Read this column from the Province’s Mike Smyth on the increasingly rocky ride Kinder Morgan is facing with its proposed mega-expansion to the Trans Mountain Pipeline and oil tanker traffic through Vancouver. (Dec. 9, 2012)
There was a time when pipeline projects were so common and boring they wouldn’t need a public-relations campaign or saturation advertising to sell them.
But that was before climate change, the Alberta oilsands, the Deepwater Horizon disaster and the pipeline rupture that made a mess of the Kalamazoo River. It was before heightened public concern over oil tankers off the B.C. coast, and long before a company called Enbridge proposed the Northern Gateway pipeline, and unleashed B.C.’s biggest environmental battle in a generation.

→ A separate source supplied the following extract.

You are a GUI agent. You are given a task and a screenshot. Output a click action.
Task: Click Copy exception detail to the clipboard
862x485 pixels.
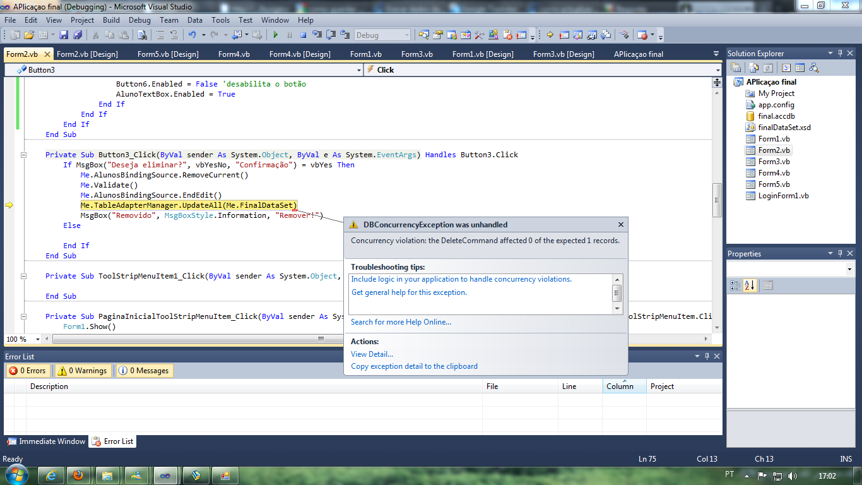click(x=414, y=366)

The Enbridge project has become a political flashpoint in the province, with the NDP’s Adrian Dix firmly opposed to it, and Premier Christy Clark’s Liberals laying down strict conditions for supporting it. But while the politicians and pundits duke it out over Enbridge — and the company soaks the airwaves with pro-pipeline ads — another company called Kinder Morgan is quietly going about its business. It’s B.C.’s “other pipeline”: the $4-billion proposal to twin the existing TransMountain connection from Alberta to Burnaby.
Like Enbridge, the company wants to pump heavy diluted bitumen from the oilsands to the B.C. coast, where it would be loaded onto tankers for shipment to Asia. Oil-tanker traffic would swell from the current five to 25 ships per month. But unlike Enbridge, there’s been no massive ad campaign, though one might come later. For now, Kinder Morgan has opted for a series of lower-profile town hall meetings along the pipeline route.

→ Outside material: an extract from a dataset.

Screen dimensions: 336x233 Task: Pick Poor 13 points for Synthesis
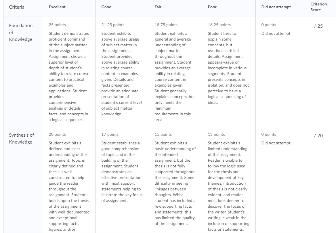229,179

“We’ve taken a very local approach,” says Ian Anderson, president of Kinder Morgan Canada. “The team working on the project is based in Vancouver, and the people meeting one-to-one in the communities are British Columbians.”
The town hall events feature fresh-faced young people staffing the information displays. A couple of friendly and casually dressed company officials — Michael Davies and Greg Toth — lead the sessions.
Not a Calgary power suit in sight.
The low-key approach seems to be working for the company, which has taken much less flak than Enbridge in the province’s pipeline wars.
But that could change. Protesters have appeared at most of Kinder Morgan’s events — “we know them by name now,” Davies jokes — though the biggest excitement before last week was a streaker flashing by in Nanaimo.
Then the tour hit Victoria, and a busload of protesters drove up and swarmed the meeting. (Yes, that would be a bus powered by fossil fuel.) The protesters took down the company’s information displays and sat on them, preventing the public from seeing them. A few of the company’s placards were torn and vandalized with markers…
…While Adrian Dix has soundly condemned the proposed Enbridge pipeline, the NDP leader has remained officially neutral on Kinder Morgan, saying the company has not officially applied for a pipeline permit yet. It’s a technical loophole Dix has seized to avoid taking a position on an increasingly controversial issue that could end up dividing his own party.